[start of Task input]

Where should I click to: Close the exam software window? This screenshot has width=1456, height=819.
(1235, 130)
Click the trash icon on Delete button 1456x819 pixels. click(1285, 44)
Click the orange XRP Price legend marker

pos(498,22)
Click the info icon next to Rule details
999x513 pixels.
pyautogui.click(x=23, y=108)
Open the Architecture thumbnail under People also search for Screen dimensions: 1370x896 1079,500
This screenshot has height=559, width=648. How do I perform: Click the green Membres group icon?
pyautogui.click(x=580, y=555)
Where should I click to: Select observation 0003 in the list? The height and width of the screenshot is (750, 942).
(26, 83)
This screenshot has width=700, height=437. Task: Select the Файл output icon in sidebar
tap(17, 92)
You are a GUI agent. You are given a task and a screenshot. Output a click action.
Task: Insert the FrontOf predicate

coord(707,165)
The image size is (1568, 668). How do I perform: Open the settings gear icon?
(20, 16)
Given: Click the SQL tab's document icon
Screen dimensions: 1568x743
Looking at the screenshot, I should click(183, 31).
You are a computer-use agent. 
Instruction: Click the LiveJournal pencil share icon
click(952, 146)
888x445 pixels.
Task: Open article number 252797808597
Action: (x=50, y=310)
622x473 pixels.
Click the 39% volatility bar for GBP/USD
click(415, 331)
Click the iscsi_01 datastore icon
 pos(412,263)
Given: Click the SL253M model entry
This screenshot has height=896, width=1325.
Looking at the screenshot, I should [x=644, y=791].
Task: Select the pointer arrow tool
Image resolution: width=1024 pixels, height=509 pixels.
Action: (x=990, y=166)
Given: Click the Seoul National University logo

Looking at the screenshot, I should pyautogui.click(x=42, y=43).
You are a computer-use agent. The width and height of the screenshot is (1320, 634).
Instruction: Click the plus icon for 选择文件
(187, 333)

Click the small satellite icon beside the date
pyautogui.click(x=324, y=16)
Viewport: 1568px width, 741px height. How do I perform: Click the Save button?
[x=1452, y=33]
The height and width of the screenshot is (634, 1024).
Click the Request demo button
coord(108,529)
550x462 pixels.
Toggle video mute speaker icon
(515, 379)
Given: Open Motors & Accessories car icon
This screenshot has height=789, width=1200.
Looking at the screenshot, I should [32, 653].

[end of Task input]

* [Written task]
Copy the entries above word for word.

* [Result of this exercise]
Where should I click to: Close the exam software window? This screenshot has width=1456, height=819.
(1235, 130)
Click the trash icon on Delete button 1456x819 pixels. click(1285, 44)
Click the orange XRP Price legend marker

pos(498,22)
Click the info icon next to Rule details
999x513 pixels.
pyautogui.click(x=23, y=108)
Open the Architecture thumbnail under People also search for Screen dimensions: 1370x896 1079,500
This screenshot has height=559, width=648. How do I perform: Click the green Membres group icon?
pyautogui.click(x=580, y=555)
Where should I click to: Select observation 0003 in the list? The height and width of the screenshot is (750, 942).
(26, 83)
This screenshot has width=700, height=437. Task: Select the Файл output icon in sidebar
tap(17, 92)
You are a GUI agent. You are given a task and a screenshot. Output a click action.
Task: Insert the FrontOf predicate

coord(707,165)
The image size is (1568, 668). How do I perform: Open the settings gear icon?
(20, 16)
Given: Click the SQL tab's document icon
Screen dimensions: 1568x743
Looking at the screenshot, I should click(183, 31).
You are a computer-use agent. 
Instruction: Click the LiveJournal pencil share icon
click(952, 146)
888x445 pixels.
Task: Open article number 252797808597
Action: (x=50, y=310)
622x473 pixels.
Click the 39% volatility bar for GBP/USD
click(415, 331)
Click the iscsi_01 datastore icon
 pos(412,263)
Given: Click the SL253M model entry
This screenshot has height=896, width=1325.
Looking at the screenshot, I should [x=644, y=791].
Task: Select the pointer arrow tool
Image resolution: width=1024 pixels, height=509 pixels.
Action: (x=990, y=166)
Given: Click the Seoul National University logo

Looking at the screenshot, I should pyautogui.click(x=42, y=43).
You are a computer-use agent. The width and height of the screenshot is (1320, 634).
Instruction: Click the plus icon for 选择文件
(187, 333)

Click the small satellite icon beside the date
pyautogui.click(x=324, y=16)
Viewport: 1568px width, 741px height. How do I perform: Click the Save button?
[x=1452, y=33]
The height and width of the screenshot is (634, 1024).
Click the Request demo button
coord(108,529)
550x462 pixels.
Toggle video mute speaker icon
(515, 379)
Given: Open Motors & Accessories car icon
This screenshot has height=789, width=1200.
Looking at the screenshot, I should [32, 653].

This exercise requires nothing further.